Duvanny Yar, Russia - For millennia, layers of animal waste and other organic matter left behind by the creatures that used to roam the Arctic tundra have been sealed inside the frozen permafrost. Now climate change is thawing the permafrost and lifting this prehistoric ooze from suspended animation.
When the organic matter left behind by mammoths and other wildlife is exposed to the air by the thawing permafrost, microbes that have been dormant for thousands of years spring back into action.
As a by-product they emit carbon dioxide and -- even more damaging in terms of its impact on the climate -- methane gas. The microbes will start emitting these gases in enormous quantities.
Yakutia, a region in the north-eastern corner of Siberia, the belt of permafrost containing the mammoth-era soil covers an area roughly the size of France and Germany combined.
U.S. government statistics show mankind emits about 7 billion tonnes of carbon a year. Permafrost areas hold 500 billion tonnes of carbon, which can fast turn into greenhouse gases.

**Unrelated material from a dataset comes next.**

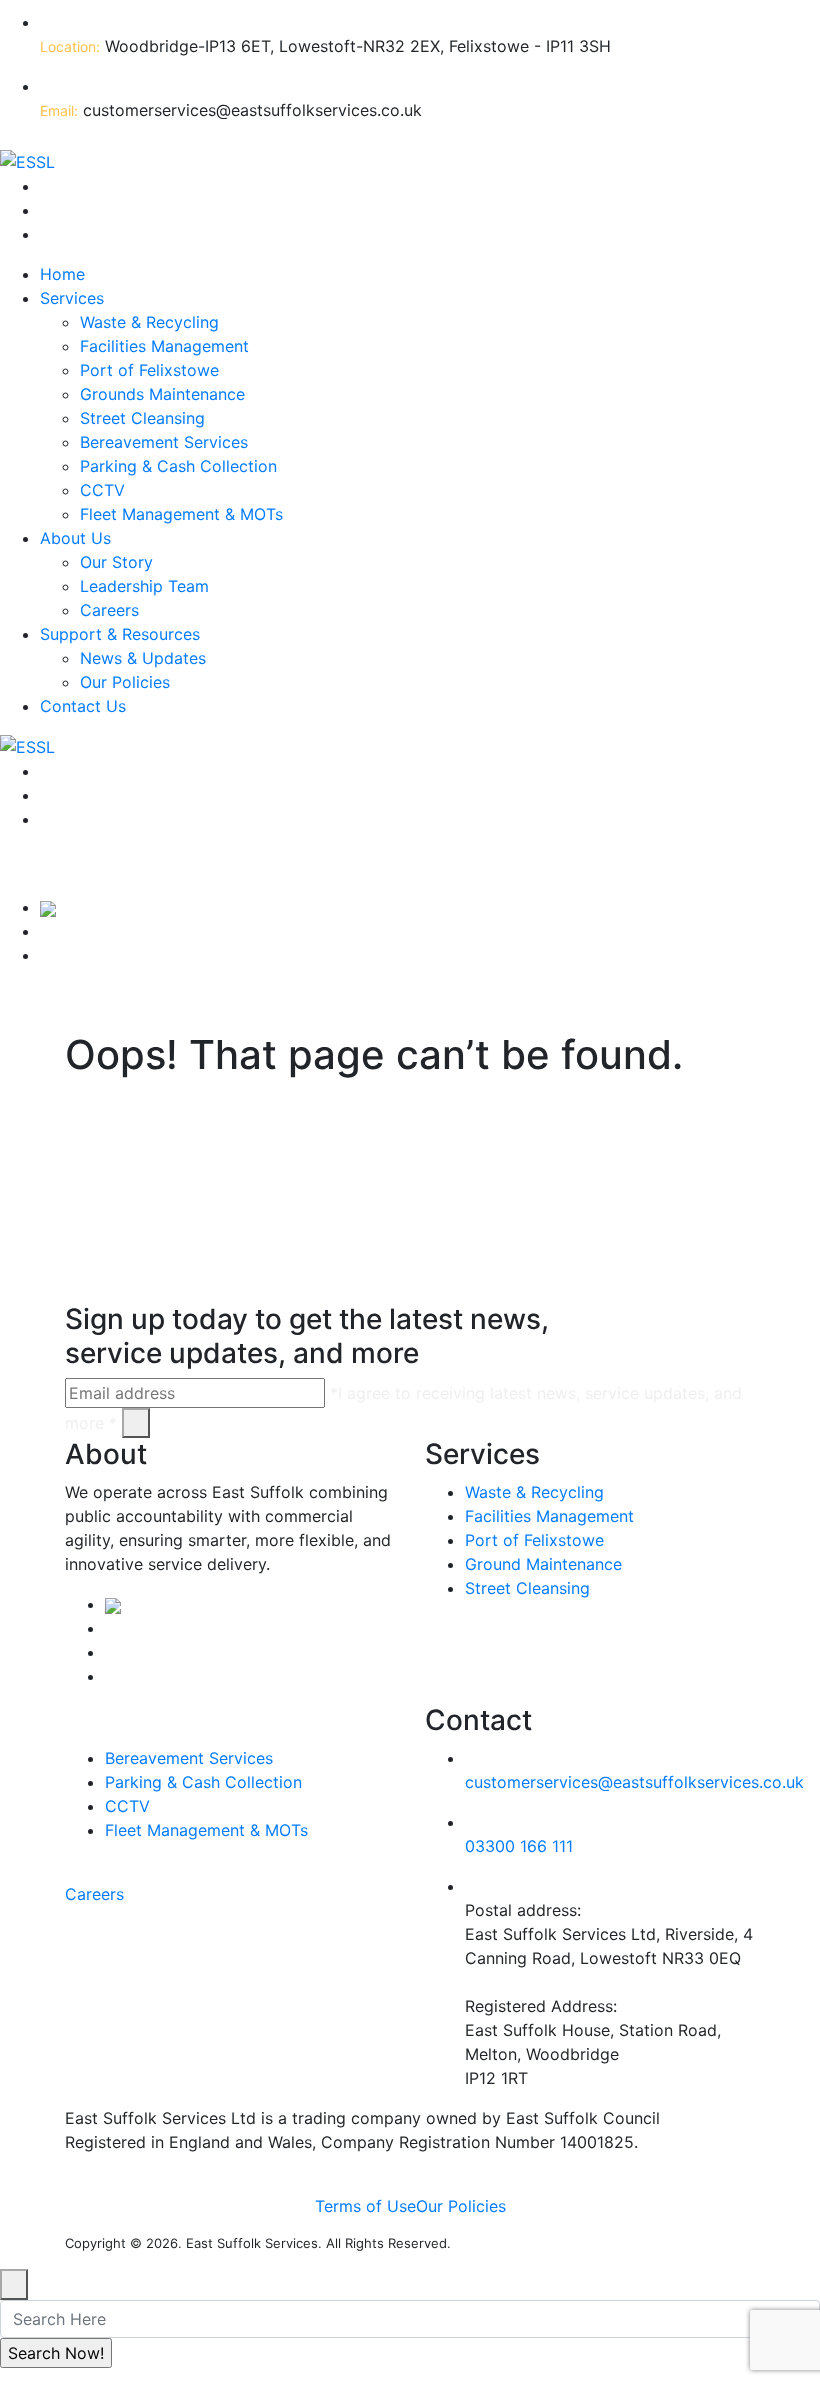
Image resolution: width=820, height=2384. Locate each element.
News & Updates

The methane and carbon dioxide levels will increase as a result of permafrost degradation.
Permafrost stores a lot of carbon, with upper permafrost layers estimated to contain more organic carbon than is currently contained in the atmosphere.
Places that five or 10 years ago were empty tundra are now dotted with lakes -- a result of thawing permafrost. These 'thermokarst' lakes bubble with methane, over 20 times more potent as a greenhouse gas than carbon dioxide.